Impressionado com diversos costumes nativos, teve a brilhante ideia de documentar o que via. Desta forma, em 1529, ele publicou o primeiro texto para a Europa sobre o cogumelo teonanacatl, a “carne dos deuses”, comido em rituais Astecas. O religioso escreveu sobre as propriedades tóxicas e medicinais do cogumelo, que feria a garganta e enfraquecia o coração. Mas recompensava causando sensações luxuriantes, mais visões extraordinárias.

A coroa espanhola teve diferente atitude. Na medida em que consolidava seus poderes sobre as terras americanas, esforçou-se para acabar com os ritos nativos. Em vão, pois os rituais atravessaram os séculos adaptados em novos cultos xamânicos. E mais uma vez despertaram o interesse de mentes investigativas.

Por isso, um grupo de botânicos de Harvard em 1936, logo após acompanharem cerimônias de cogumelo no México, passaram a estudar o Psilocybe mexicana, o ingrediente principal dos caldos místicos. Também enviaram este cogumelo para o químico Albert Hoffman, o descobridor do LSD. Desconfiado, o cientista engoliu os espécimes em uma tentativa de se convencer de que ao seu dispor estava realmente um alucinógeno.

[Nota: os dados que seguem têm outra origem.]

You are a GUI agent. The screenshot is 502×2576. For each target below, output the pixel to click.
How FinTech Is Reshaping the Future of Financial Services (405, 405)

Após os efeitos passarem, Hofmann isolou a substância ativa do cogumelo, e a batizou de psilocibina. Anos depois, em 1960, a substância era vendida na forma de comprimidos em farmácias, com a promessa de auxiliar a psicoterapia

Atento aos acontecimentos da época, o escritor Aldous Huxley e o psiquiatra Humphry Osmond cunharam a palavra psicodélica —derivada do grego para manifestação da mente— para classificar drogas como o LSD e a psilocibina.

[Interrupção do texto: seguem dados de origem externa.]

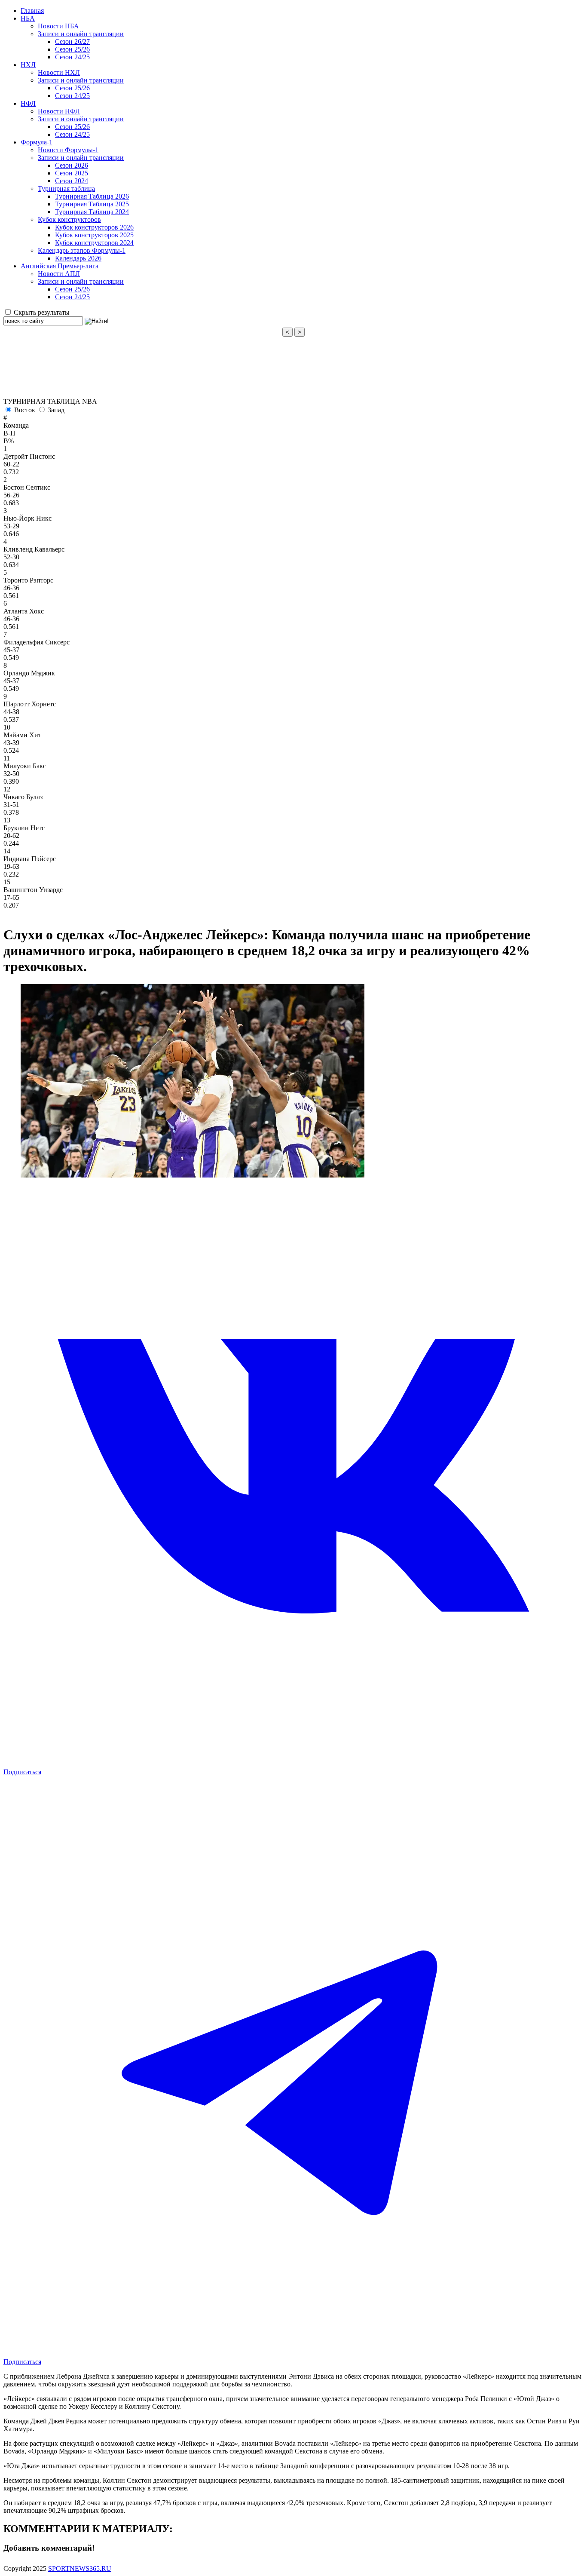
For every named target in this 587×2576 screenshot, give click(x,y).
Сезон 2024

A medicina psicodélica florescia com o apelo peculiar de expandir a consciência, elucidar boa parte do funcionamento cerebral e tratar doenças mentais. A expectativa de que o LSD era a droga da verdade cresceu tanto que interrogados por agentes da CIA recebiam doses desta substância antes de serem arguidos. Enquanto isso, a psilocibina parecia trazer à ciência as misteriosas sabedorias terapêuticas de tradições ancestrais, e unia a cura farmacológica à cura espiritual.

Os entusiastas festejavam a solução para muitos males psicológicos, porém, em paralelo, as drogas psicodélicas ganhavam as ruas apenas para divertir usuários. Não tardou para os hospitais atenderem muitas pessoas intoxicadas, em paranoia. Ademais, o assassino Charles Manson teve sua imagem associada ao LSD. Realmente, nem tudo eram submarinos amarelos. Para piorar, os estudos científicos que qualificavam drogas psicodélicas para uso medicinal eram muito ruins. Sempre devemos lembrar que qualquer terapia tem seus limites, e devemos desconfiar de especialistas que resolvem qualquer problema humano. Assim, na década de 70, a medicina psicodélica foi quase completamente esquecida.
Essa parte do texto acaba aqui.